• Task description
What lines below include the string "dropdown"? Pick them out and copy them.

[Input for this task Boundary: Start]

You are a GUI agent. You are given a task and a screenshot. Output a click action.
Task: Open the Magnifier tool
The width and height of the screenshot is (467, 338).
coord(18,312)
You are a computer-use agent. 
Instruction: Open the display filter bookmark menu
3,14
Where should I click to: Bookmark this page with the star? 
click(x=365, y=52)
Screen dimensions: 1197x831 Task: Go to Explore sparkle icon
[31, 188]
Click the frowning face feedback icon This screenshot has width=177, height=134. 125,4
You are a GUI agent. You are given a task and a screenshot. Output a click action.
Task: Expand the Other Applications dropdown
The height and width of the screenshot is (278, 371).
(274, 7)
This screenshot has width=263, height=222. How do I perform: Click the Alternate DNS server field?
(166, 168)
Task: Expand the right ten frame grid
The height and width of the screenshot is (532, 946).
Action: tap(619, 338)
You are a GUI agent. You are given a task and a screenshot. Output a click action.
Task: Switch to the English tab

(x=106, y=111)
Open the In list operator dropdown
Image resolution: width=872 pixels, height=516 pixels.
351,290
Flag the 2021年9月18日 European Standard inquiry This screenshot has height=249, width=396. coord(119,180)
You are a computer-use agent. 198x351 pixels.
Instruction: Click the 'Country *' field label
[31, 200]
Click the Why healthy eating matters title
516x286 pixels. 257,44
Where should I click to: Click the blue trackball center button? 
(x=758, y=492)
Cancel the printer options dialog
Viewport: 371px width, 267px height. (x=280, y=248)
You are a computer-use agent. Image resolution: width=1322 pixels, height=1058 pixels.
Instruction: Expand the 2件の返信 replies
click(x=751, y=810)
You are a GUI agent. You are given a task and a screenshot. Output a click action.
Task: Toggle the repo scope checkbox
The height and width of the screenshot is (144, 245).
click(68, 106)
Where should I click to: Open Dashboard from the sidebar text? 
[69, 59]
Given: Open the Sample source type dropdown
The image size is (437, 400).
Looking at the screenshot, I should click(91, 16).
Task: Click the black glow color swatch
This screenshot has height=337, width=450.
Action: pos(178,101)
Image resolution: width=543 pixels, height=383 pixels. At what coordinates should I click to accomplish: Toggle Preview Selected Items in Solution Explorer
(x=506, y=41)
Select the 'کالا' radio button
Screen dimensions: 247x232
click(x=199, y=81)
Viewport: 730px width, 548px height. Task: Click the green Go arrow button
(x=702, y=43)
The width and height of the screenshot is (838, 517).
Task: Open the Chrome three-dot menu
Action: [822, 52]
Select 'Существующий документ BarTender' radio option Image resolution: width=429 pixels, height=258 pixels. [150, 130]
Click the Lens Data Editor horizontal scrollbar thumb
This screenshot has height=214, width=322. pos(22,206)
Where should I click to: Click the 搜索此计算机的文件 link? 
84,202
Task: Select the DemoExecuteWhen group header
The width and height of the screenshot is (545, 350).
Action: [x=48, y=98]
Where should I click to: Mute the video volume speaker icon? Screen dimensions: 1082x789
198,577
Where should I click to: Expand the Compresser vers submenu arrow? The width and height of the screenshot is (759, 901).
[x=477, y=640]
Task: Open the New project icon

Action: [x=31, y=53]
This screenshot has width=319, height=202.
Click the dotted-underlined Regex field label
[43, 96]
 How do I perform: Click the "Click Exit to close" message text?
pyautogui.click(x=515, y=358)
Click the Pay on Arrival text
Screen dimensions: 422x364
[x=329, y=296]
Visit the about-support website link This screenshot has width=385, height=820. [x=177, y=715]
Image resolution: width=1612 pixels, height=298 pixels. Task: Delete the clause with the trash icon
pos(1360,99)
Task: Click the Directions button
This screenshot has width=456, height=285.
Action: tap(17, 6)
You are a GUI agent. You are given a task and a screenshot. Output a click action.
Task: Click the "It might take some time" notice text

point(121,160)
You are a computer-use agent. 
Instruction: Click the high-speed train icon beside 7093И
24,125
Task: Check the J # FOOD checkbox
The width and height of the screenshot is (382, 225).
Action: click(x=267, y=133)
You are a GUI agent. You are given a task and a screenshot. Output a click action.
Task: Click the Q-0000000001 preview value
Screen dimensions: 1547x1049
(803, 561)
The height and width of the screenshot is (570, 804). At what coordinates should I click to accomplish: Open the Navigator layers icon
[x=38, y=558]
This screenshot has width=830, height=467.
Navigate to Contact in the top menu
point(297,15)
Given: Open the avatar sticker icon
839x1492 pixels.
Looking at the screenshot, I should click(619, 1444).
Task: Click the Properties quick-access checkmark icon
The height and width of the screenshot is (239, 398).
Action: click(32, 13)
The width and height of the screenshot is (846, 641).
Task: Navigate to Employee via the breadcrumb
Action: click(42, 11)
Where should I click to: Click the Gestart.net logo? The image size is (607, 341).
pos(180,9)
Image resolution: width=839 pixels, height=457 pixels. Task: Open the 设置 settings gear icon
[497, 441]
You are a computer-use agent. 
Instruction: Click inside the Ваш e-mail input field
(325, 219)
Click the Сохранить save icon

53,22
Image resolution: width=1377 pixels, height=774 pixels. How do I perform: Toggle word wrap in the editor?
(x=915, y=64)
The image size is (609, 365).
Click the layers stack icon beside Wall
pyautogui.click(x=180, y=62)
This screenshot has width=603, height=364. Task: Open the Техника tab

[Input for this task Boundary: End]

• Answer for the task
Task: Expand the Other Applications dropdown
Open the In list operator dropdown
Given: Open the Sample source type dropdown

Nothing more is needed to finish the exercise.